In-home water and energy usage increased exponentially at the height of the pandemic, with the average U.S. home using nearly 21 percent more water per day, according to Phyn. Energy use has also spiked, according to the National Bureau of Economic Research, with Americans spending an additional $6 billion dollars on at-home power consumption. The good news? We can all help reduce water and energy consumption by making small changes to our daily habits, including the way we wash our dishes.
According to ENERGY STAR, certified dishwashers use less than four gallons of water per cycle compared to handwashing, which uses four gallons every two minutes. That means if you wash dishes by hand for just 10 minutes a day, switching to the dishwasher allows you to save 100 gallons per week. Plus, the dishwasher uses less energy than washing dishes at the sink, saving you up to $130 on your energy bill each year.
“Many people are surprised to learn that dishwashers are actually designed to be more efficient than the way most of us hand wash our dishes,” says Kristine Decker, Vice President of P&G’s North America Dish Care business. “According to ENERGY STAR, running the dishwasher uses half the energy compared to washing your dishes by hand. That’s why no one should feel guilty about letting the dishwasher handle the day’s worth of dishes.”
Since 1955, North America’s #1 recommended dishwasher detergent brand has continually innovated its products and methods to improve dishwashing and reduce water consumption.
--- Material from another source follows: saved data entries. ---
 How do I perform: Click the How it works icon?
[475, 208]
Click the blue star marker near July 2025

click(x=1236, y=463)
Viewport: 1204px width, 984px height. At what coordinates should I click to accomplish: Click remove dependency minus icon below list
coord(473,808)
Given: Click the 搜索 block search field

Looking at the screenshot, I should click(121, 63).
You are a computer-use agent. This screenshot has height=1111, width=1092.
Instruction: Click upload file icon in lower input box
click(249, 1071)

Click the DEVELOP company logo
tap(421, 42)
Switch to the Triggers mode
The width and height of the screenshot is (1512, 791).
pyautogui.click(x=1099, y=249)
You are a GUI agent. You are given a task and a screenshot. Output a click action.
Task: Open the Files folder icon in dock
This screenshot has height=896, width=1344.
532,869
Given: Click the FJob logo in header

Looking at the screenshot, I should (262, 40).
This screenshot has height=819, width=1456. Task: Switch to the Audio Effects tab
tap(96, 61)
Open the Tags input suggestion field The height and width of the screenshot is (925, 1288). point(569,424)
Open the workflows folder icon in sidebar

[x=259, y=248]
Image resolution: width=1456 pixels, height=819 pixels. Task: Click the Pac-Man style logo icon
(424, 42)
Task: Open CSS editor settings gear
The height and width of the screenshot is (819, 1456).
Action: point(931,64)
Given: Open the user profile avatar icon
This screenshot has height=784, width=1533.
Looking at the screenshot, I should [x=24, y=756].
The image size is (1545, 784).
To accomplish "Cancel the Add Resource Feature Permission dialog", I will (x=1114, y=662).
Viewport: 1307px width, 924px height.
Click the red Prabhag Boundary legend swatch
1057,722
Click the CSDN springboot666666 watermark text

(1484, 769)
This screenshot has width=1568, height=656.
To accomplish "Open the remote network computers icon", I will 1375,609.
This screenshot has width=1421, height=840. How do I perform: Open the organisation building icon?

In fact, Cascade was the first brand to create a detergent that allowed people to skip pre-rinsing dishes before loading them into the dishwasher. Most recently, the brand introduced Cascade Platinum ActionPacs, with 50 percent more cleaning power. Cascade Platinum ActionPacs latch on to and break down leftover food solids, tackling the dirtiest of dishes without the need for a pre-rinse. The brand’s current “Do It Every Night” initiative is part of Cascade’s ongoing commitment to innovate and to advocate for responsible water consumption.
Last year, Cascade turned the “dishwashing is wasteful” myth on its head and used humor to motivate people to make changes in their dishwashing habits to help save water. Today, the brand is kicking off a partnership with actor Sterling K. Brown to help encourage people to forgo hand washing for the dishwasher through another educational and tongue-in-cheek content series urging people to save water and energy.
“We live in California, so saving water is always top of mind for me and my family,” said Sterling K. Brown. “We used to wash most of our dishes by hand. Then, I learned a little secret – that the dishwasher actually uses less than 4 gallons of water per cycle, so it turns out we were wasting a lot of water and energy by hand washing. Not anymore. Now, I let the dishwasher handle the dishes every night – saving water, time and energy.”
In addition to helping people save water at home, Cascade helps restore water to the environment through a partnership with the Bonneville Environmental Foundation’s ‘Change the Course’ program. Currently, Cascade is partnering on multiple projects in water-stressed regions across the country to rehabilitate important natural waterways and habitats, including the Sacramento River Basin, one of California’s most important water sources.
“Water issues across North America remain a top concern for people and businesses alike. Over the years, we’ve been able to bring companies and the public together to shrink our human water footprint and restore water to regions in need,” says Val Fishman, Chief Development Officer at BEF. “Not only is Cascade helping people conserve water in their daily lives, but the brand has supported projects that will restore more than 338 million gallons of freshwater to rivers and wetlands across the United States.”